Collected data entries:
* * * * * * *

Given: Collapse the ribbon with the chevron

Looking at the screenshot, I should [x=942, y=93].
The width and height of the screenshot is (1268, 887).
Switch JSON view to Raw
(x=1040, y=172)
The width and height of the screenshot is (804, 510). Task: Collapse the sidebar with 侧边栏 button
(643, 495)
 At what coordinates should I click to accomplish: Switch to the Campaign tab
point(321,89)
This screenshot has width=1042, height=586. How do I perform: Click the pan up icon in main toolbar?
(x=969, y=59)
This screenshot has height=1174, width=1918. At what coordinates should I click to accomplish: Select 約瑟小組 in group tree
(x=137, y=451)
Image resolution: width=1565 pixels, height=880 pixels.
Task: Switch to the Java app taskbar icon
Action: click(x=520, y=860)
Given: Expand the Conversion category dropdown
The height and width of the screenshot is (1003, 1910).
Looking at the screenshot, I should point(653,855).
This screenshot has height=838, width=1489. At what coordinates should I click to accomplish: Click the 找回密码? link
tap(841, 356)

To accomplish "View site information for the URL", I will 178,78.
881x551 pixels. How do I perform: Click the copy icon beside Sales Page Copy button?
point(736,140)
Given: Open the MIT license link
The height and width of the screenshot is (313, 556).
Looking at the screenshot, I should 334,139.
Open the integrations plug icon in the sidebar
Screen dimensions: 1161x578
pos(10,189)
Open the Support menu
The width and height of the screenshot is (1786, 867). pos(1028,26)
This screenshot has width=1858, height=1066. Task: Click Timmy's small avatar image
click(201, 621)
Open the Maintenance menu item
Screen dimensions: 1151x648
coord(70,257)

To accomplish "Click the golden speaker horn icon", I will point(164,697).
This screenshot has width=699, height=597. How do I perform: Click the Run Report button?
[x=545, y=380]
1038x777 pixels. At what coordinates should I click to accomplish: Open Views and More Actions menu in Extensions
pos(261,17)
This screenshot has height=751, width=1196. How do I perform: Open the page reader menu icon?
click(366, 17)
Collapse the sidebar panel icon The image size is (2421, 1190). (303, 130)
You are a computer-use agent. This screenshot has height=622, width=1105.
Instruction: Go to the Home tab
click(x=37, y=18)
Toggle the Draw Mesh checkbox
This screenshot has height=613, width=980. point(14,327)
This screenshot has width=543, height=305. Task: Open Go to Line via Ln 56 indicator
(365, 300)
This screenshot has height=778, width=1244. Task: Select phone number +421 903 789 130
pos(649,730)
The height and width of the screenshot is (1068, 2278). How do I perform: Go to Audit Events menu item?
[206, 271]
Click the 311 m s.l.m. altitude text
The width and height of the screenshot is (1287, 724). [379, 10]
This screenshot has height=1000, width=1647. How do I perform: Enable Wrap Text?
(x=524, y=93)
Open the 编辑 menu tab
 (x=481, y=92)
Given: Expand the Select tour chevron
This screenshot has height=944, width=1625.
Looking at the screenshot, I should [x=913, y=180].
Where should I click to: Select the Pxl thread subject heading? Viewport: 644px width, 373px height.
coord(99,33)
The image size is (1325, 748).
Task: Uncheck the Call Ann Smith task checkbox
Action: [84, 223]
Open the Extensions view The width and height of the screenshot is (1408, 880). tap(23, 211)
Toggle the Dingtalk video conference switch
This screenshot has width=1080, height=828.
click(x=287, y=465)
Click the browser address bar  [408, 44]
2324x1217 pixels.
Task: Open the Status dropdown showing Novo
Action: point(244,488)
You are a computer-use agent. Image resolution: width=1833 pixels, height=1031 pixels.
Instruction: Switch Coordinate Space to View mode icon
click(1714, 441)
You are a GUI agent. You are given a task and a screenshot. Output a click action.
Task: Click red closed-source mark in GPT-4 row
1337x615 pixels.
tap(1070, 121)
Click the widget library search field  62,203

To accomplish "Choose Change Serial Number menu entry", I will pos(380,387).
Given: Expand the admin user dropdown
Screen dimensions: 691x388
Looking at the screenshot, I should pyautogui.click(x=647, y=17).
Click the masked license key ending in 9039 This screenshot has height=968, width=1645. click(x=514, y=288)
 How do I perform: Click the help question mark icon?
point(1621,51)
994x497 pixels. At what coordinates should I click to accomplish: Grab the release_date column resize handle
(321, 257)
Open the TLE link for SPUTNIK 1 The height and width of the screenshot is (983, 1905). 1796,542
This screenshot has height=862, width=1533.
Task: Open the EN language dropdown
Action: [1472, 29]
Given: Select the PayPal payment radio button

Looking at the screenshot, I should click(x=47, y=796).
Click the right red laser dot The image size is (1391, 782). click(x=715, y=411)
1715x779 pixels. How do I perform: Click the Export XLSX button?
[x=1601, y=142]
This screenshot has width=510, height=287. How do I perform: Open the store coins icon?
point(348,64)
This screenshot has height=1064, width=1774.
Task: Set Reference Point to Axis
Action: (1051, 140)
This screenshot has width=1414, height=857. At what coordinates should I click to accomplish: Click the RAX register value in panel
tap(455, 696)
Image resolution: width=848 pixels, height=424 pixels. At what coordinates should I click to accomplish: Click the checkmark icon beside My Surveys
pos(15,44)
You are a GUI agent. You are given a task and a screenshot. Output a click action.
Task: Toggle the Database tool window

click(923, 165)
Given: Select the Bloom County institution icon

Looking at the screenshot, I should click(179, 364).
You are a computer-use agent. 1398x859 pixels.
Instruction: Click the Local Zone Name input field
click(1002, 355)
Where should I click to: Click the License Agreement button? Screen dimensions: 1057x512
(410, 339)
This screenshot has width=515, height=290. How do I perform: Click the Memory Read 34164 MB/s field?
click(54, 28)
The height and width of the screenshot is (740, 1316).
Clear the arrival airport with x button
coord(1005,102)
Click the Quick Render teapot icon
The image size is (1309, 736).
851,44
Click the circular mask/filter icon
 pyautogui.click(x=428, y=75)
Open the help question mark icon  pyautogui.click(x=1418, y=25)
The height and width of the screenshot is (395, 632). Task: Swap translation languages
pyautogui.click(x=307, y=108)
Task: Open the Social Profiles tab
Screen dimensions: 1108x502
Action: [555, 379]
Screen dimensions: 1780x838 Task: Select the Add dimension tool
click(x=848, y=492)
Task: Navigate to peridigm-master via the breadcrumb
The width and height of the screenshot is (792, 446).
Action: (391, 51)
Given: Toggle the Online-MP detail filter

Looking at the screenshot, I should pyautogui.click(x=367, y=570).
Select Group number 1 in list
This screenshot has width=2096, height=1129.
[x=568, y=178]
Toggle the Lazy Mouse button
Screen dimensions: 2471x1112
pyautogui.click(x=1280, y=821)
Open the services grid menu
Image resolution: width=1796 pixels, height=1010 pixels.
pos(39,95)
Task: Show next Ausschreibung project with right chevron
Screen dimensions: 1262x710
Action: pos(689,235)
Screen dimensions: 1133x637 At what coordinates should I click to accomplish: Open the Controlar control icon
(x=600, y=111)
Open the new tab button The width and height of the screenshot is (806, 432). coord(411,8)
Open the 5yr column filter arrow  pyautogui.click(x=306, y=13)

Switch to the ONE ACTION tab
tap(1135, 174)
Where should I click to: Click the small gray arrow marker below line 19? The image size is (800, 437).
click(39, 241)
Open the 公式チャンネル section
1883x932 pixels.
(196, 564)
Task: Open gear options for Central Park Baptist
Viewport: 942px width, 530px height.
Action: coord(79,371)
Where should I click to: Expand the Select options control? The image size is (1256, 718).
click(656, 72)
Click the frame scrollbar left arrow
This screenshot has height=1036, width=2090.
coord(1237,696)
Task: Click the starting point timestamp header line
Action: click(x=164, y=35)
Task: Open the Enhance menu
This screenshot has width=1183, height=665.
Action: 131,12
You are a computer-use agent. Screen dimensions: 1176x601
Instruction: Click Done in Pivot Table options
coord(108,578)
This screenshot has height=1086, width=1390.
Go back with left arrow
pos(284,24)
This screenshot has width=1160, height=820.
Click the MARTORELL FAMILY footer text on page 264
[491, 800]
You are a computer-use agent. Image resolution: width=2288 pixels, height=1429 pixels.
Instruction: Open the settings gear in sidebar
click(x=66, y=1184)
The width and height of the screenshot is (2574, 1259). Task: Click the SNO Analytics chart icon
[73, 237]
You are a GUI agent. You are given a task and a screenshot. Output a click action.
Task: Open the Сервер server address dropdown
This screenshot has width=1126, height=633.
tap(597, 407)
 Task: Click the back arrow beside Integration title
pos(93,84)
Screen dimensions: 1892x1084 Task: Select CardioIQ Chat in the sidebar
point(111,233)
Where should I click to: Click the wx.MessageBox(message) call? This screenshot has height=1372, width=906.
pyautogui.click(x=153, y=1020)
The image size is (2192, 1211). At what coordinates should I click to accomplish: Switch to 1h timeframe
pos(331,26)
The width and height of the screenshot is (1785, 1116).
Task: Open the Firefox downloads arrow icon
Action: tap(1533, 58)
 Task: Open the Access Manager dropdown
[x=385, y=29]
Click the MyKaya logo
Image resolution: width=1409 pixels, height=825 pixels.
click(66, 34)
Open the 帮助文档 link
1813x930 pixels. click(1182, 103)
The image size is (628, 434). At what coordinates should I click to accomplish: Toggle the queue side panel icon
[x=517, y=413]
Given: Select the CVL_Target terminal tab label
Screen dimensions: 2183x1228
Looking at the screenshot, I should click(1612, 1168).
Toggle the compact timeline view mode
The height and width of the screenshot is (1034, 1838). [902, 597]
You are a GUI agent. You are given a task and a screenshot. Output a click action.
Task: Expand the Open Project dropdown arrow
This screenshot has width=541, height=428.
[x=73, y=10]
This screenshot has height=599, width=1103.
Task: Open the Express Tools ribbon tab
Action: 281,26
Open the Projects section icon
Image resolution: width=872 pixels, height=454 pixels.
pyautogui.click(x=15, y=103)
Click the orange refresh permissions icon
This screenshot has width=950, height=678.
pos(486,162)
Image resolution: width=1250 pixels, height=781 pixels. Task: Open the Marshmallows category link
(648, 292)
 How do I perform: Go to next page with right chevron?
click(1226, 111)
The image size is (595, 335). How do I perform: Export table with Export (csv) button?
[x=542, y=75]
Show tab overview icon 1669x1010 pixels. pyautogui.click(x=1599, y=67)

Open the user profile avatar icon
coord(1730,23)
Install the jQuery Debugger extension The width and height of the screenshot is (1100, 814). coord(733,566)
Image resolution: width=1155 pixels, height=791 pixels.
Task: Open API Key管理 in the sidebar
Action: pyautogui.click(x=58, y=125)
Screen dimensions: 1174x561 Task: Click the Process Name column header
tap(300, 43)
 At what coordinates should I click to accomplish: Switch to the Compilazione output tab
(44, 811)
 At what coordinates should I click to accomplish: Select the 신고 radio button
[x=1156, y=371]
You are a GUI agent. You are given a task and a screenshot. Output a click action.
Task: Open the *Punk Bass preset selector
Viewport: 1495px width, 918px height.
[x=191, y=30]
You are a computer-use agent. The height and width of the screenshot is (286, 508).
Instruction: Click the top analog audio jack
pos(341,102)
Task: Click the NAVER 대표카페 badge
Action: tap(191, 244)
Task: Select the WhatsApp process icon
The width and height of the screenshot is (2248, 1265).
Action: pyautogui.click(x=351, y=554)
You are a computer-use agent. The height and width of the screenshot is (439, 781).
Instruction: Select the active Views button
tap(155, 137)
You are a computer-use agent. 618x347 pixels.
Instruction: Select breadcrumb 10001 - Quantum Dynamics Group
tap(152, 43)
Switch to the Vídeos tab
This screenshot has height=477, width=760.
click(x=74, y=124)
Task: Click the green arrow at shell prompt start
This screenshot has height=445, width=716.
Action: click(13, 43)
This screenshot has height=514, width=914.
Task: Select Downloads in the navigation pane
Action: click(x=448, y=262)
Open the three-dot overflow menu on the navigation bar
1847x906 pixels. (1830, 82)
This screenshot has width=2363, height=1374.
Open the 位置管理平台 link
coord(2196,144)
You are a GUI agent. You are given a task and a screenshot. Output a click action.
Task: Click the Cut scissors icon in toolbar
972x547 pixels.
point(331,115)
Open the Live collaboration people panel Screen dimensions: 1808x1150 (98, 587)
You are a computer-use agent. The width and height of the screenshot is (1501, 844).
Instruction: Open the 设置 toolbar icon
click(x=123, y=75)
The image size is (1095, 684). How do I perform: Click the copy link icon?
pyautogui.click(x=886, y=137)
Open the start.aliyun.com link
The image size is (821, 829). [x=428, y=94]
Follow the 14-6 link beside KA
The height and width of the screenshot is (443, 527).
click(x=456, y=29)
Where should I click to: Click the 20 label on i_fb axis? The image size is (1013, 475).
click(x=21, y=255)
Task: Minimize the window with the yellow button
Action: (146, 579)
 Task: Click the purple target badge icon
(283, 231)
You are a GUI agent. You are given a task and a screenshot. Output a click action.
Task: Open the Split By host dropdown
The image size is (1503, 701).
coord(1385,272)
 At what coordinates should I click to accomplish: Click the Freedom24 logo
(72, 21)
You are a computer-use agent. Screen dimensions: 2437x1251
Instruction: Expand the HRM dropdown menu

* * * * * * *

What you have to do: Across the entries above, find each line with the word "will" and please copy it out.

Response to this task:
To accomplish "View site information for the URL", I will 178,78.
To accomplish "Click the golden speaker horn icon", I will point(164,697).
To accomplish "Choose Change Serial Number menu entry", I will pos(380,387).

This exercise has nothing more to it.